**EXERCISE OBJECTIVE**
Print, exactly as they stand, the lines from the start of the listing to the line containing "Task: Launch Spotify from the taskbar", inclusive.

**INFORMATION SHOWN**
┄┄┄┄┄┄┄┄┄┄┄┄┄┄┄┄┄┄┄┄

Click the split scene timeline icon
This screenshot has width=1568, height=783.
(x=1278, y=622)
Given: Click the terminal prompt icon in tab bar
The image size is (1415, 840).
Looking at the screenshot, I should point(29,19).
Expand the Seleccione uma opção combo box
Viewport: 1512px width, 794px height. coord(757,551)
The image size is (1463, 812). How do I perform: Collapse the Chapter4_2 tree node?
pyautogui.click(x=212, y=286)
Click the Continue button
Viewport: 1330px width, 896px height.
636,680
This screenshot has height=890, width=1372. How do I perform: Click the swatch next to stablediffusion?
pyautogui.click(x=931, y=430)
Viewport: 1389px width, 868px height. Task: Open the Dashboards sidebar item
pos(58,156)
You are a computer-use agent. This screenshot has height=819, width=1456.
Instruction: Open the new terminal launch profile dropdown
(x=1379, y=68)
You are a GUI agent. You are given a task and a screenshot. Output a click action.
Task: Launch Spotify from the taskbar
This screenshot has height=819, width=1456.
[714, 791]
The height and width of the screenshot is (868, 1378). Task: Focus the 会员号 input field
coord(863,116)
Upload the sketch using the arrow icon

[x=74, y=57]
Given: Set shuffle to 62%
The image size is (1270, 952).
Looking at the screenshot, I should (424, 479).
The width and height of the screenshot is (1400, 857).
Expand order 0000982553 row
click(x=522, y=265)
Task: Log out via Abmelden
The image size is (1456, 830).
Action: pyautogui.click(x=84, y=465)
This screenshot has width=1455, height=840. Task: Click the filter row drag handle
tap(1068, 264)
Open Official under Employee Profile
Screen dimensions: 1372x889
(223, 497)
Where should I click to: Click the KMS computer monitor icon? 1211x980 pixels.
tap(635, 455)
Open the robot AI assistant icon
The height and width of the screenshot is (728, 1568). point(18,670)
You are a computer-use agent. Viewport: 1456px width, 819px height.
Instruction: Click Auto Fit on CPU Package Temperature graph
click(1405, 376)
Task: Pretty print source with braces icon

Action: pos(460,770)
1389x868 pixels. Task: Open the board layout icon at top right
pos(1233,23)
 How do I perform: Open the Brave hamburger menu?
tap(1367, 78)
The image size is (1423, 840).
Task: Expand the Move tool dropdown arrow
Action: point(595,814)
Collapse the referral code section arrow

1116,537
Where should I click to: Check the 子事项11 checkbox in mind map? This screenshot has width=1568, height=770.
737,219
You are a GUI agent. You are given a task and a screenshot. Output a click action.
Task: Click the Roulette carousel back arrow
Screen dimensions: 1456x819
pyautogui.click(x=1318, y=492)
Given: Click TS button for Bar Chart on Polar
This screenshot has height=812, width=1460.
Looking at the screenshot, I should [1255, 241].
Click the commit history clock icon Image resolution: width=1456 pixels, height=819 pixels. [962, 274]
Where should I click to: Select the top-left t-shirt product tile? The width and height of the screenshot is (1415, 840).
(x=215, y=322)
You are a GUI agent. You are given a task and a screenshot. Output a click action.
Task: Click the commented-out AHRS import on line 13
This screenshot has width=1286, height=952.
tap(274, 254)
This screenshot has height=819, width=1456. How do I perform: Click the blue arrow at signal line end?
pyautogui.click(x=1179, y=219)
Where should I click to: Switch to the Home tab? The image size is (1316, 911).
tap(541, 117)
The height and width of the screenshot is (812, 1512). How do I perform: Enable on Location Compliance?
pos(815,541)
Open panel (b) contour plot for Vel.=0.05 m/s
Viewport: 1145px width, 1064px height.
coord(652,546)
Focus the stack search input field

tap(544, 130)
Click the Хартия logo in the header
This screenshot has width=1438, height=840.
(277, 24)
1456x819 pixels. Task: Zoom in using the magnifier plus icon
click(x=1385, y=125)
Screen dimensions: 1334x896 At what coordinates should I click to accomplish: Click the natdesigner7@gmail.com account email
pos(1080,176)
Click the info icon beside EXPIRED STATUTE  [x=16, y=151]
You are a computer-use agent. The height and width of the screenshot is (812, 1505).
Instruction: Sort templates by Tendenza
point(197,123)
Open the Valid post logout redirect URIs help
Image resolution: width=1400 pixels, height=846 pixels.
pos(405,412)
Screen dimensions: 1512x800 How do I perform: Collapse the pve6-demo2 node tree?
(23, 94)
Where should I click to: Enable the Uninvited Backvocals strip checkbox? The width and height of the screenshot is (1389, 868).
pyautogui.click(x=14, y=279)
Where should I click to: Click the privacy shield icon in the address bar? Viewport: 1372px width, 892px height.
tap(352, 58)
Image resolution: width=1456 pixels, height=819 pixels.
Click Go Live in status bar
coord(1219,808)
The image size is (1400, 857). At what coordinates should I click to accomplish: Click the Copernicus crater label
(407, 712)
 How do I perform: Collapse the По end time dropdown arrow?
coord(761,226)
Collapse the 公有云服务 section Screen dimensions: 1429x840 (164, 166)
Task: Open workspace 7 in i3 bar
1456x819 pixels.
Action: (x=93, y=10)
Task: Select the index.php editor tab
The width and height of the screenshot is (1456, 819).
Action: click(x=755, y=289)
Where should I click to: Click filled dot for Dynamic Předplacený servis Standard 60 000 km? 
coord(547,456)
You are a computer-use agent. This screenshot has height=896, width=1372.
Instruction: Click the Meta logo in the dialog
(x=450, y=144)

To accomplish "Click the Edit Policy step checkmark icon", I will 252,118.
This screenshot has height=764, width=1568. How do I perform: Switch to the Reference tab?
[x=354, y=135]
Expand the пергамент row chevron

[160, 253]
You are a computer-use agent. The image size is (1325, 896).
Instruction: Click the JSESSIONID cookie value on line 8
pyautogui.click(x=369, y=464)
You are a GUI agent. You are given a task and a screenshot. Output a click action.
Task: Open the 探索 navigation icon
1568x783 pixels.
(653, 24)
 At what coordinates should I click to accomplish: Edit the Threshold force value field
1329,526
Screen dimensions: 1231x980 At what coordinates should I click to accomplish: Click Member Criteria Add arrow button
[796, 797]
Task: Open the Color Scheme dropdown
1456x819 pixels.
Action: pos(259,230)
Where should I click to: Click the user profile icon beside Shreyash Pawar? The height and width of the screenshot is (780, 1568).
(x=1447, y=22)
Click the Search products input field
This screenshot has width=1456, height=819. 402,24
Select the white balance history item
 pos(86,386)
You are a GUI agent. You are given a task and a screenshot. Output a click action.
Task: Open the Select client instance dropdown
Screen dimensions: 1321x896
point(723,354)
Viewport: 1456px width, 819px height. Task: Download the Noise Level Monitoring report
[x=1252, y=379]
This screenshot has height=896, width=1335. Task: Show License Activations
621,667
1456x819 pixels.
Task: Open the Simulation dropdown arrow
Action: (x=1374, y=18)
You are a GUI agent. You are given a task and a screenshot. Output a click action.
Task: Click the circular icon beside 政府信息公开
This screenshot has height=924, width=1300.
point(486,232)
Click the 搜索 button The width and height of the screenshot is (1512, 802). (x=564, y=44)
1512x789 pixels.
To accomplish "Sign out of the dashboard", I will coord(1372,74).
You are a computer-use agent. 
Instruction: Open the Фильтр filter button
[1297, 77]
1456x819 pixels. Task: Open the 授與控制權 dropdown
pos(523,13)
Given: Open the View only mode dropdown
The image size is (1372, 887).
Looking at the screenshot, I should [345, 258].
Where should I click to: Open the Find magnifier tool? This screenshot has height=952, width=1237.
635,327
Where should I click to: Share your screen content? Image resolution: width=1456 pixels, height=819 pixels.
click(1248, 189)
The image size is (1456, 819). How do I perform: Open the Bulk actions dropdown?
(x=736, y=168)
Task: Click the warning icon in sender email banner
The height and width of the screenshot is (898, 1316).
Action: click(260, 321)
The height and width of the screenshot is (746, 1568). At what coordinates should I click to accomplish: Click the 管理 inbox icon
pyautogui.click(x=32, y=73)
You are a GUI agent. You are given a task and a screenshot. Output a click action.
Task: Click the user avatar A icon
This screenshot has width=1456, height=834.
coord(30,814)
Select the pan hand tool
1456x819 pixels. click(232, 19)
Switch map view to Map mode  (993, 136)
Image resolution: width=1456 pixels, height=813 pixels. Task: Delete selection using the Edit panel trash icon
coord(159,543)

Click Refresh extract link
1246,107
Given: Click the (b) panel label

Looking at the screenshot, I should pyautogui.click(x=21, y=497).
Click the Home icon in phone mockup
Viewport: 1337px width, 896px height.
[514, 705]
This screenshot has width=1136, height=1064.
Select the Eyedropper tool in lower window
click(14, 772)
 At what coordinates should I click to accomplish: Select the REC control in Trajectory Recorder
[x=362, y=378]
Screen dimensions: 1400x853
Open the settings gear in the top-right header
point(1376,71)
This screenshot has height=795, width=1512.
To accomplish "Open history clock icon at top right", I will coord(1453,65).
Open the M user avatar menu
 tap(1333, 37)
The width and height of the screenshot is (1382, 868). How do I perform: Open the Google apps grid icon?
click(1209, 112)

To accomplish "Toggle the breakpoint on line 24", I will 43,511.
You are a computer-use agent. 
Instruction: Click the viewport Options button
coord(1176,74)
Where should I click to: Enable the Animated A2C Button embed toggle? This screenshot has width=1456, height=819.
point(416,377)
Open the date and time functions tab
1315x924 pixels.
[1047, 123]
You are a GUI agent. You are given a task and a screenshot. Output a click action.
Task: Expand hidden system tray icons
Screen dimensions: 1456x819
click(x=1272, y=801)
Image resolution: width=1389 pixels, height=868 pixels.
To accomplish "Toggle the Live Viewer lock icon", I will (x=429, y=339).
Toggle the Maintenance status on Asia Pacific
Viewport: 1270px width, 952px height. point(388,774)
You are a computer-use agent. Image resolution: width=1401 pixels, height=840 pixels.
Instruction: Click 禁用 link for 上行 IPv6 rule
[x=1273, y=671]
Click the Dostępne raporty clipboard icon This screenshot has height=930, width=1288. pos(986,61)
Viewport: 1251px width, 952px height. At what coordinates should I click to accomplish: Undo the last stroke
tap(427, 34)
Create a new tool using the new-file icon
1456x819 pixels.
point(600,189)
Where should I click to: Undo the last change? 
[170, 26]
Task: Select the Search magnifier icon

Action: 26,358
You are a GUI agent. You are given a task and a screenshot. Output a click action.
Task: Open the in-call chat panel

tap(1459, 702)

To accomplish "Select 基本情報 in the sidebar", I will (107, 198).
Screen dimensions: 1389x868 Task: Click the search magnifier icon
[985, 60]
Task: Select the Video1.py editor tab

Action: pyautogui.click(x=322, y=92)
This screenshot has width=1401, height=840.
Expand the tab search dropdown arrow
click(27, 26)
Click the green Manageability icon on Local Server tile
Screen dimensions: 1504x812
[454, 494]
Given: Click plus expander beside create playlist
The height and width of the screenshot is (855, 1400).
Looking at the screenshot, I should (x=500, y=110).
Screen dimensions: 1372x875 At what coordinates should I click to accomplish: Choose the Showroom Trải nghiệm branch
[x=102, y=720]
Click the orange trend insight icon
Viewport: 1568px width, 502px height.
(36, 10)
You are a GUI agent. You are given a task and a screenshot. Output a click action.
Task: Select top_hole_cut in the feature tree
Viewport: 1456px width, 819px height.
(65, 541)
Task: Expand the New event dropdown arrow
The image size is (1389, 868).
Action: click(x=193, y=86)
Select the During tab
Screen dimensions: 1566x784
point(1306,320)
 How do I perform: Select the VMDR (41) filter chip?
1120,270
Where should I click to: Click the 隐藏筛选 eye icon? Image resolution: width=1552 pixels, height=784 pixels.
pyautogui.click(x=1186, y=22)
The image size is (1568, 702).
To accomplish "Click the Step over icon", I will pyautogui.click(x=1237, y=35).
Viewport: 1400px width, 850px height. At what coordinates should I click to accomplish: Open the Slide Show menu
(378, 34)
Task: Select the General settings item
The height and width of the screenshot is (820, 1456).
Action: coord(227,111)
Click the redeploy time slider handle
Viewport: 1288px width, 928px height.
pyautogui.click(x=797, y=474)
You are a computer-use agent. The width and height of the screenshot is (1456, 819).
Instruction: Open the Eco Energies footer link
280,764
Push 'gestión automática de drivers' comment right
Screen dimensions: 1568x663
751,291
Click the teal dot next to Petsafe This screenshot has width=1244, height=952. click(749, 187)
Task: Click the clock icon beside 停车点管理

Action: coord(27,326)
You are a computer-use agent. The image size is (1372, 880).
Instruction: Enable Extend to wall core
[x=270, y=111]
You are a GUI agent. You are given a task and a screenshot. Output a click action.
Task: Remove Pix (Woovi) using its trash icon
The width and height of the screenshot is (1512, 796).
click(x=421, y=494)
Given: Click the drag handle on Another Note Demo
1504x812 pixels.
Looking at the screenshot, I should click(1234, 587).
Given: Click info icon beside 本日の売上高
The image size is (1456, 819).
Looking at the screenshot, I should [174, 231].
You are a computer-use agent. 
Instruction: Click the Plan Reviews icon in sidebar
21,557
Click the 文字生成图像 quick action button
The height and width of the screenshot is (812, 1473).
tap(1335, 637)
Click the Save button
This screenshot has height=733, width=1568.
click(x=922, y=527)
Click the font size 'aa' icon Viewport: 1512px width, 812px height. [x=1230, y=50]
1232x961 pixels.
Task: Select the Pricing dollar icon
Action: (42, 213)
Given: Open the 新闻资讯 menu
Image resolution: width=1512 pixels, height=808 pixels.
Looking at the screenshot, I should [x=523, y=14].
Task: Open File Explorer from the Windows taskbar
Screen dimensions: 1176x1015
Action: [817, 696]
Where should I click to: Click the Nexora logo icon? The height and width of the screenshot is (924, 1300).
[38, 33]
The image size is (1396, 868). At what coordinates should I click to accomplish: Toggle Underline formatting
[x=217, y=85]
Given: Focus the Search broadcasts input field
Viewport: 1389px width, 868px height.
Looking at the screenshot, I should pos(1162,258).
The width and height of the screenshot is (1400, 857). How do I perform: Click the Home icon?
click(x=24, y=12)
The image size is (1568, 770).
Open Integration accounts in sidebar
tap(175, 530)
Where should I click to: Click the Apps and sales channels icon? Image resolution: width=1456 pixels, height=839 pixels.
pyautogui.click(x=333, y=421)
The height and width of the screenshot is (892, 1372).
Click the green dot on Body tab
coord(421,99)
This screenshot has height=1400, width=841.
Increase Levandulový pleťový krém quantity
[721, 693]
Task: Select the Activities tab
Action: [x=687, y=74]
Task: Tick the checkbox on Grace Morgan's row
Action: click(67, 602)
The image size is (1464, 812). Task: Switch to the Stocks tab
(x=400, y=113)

┄┄┄┄┄┄┄┄┄┄┄┄┄┄┄┄┄┄┄┄

**SOLUTION BELOW**
Click the split scene timeline icon
This screenshot has width=1568, height=783.
(x=1278, y=622)
Given: Click the terminal prompt icon in tab bar
The image size is (1415, 840).
Looking at the screenshot, I should point(29,19).
Expand the Seleccione uma opção combo box
Viewport: 1512px width, 794px height. coord(757,551)
The image size is (1463, 812). How do I perform: Collapse the Chapter4_2 tree node?
pyautogui.click(x=212, y=286)
Click the Continue button
Viewport: 1330px width, 896px height.
636,680
This screenshot has height=890, width=1372. How do I perform: Click the swatch next to stablediffusion?
pyautogui.click(x=931, y=430)
Viewport: 1389px width, 868px height. Task: Open the Dashboards sidebar item
pos(58,156)
You are a computer-use agent. This screenshot has height=819, width=1456.
Instruction: Open the new terminal launch profile dropdown
(x=1379, y=68)
You are a GUI agent. You are given a task and a screenshot. Output a click action.
Task: Launch Spotify from the taskbar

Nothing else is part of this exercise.